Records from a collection
Start
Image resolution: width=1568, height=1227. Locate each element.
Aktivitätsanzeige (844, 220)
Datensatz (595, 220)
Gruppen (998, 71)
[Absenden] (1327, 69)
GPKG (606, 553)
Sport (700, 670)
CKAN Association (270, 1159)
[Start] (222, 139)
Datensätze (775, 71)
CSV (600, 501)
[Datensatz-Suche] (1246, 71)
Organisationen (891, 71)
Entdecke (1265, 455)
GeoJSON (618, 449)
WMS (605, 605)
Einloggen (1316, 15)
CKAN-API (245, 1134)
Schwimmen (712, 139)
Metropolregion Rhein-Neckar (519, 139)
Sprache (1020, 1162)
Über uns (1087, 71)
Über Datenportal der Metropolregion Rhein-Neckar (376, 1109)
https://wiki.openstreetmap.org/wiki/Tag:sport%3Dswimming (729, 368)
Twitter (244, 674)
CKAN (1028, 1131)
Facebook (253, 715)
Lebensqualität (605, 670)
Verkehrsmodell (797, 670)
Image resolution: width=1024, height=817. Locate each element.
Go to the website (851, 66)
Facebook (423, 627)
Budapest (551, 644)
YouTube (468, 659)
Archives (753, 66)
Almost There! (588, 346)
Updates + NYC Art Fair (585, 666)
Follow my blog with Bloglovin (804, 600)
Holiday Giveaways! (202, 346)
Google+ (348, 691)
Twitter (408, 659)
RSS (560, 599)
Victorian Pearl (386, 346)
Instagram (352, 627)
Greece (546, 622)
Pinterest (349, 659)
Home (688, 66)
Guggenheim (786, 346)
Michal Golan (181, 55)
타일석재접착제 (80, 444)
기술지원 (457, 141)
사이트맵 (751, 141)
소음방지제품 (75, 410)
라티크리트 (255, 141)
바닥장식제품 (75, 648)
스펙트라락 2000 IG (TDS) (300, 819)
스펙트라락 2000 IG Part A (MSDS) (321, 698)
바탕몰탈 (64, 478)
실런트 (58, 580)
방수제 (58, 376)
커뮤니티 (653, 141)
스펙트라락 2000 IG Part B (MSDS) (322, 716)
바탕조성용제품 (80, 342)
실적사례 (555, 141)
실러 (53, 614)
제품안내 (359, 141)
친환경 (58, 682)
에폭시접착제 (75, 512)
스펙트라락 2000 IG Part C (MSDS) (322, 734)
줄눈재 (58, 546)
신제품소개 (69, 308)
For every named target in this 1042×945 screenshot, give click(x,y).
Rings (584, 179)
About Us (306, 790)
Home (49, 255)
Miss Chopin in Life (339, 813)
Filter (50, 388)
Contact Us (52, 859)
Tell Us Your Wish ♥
End
Problem details: Copy the whole listing above line for line, leaving every character unchanged.

Answer to this exercise:
Image resolution: width=1568, height=1227. Locate each element.
Aktivitätsanzeige (844, 220)
Datensatz (595, 220)
Gruppen (998, 71)
[Absenden] (1327, 69)
GPKG (606, 553)
Sport (700, 670)
CKAN Association (270, 1159)
[Start] (222, 139)
Datensätze (775, 71)
CSV (600, 501)
[Datensatz-Suche] (1246, 71)
Organisationen (891, 71)
Entdecke (1265, 455)
GeoJSON (618, 449)
WMS (605, 605)
Einloggen (1316, 15)
CKAN-API (245, 1134)
Schwimmen (712, 139)
Metropolregion Rhein-Neckar (519, 139)
Sprache (1020, 1162)
Über uns (1087, 71)
Über Datenportal der Metropolregion Rhein-Neckar (376, 1109)
https://wiki.openstreetmap.org/wiki/Tag:sport%3Dswimming (729, 368)
Twitter (244, 674)
CKAN (1028, 1131)
Facebook (253, 715)
Lebensqualität (605, 670)
Verkehrsmodell (797, 670)
Image resolution: width=1024, height=817. Locate each element.
Go to the website (851, 66)
Facebook (423, 627)
Budapest (551, 644)
YouTube (468, 659)
Archives (753, 66)
Almost There! (588, 346)
Updates + NYC Art Fair (585, 666)
Follow my blog with Bloglovin (804, 600)
Holiday Giveaways! (202, 346)
Google+ (348, 691)
Twitter (408, 659)
RSS (560, 599)
Victorian Pearl (386, 346)
Instagram (352, 627)
Greece (546, 622)
Pinterest (349, 659)
Home (688, 66)
Guggenheim (786, 346)
Michal Golan (181, 55)
타일석재접착제 (80, 444)
기술지원 (457, 141)
사이트맵 (751, 141)
소음방지제품 (75, 410)
라티크리트 (255, 141)
바닥장식제품 (75, 648)
스펙트라락 2000 IG (TDS) (300, 819)
스펙트라락 2000 IG Part A (MSDS) (321, 698)
바탕몰탈 (64, 478)
실런트 (58, 580)
방수제 (58, 376)
커뮤니티 (653, 141)
스펙트라락 2000 IG Part B (MSDS) (322, 716)
바탕조성용제품 (80, 342)
실적사례 (555, 141)
실러 (53, 614)
제품안내 (359, 141)
친환경 (58, 682)
에폭시접착제 (75, 512)
스펙트라락 2000 IG Part C (MSDS) (322, 734)
줄눈재 (58, 546)
신제품소개 (69, 308)
For every named target in this 1042×945 screenshot, give click(x,y).
Rings (584, 179)
About Us (306, 790)
Home (49, 255)
Miss Chopin in Life (339, 813)
Filter (50, 388)
Contact Us (52, 859)
Tell Us Your Wish ♥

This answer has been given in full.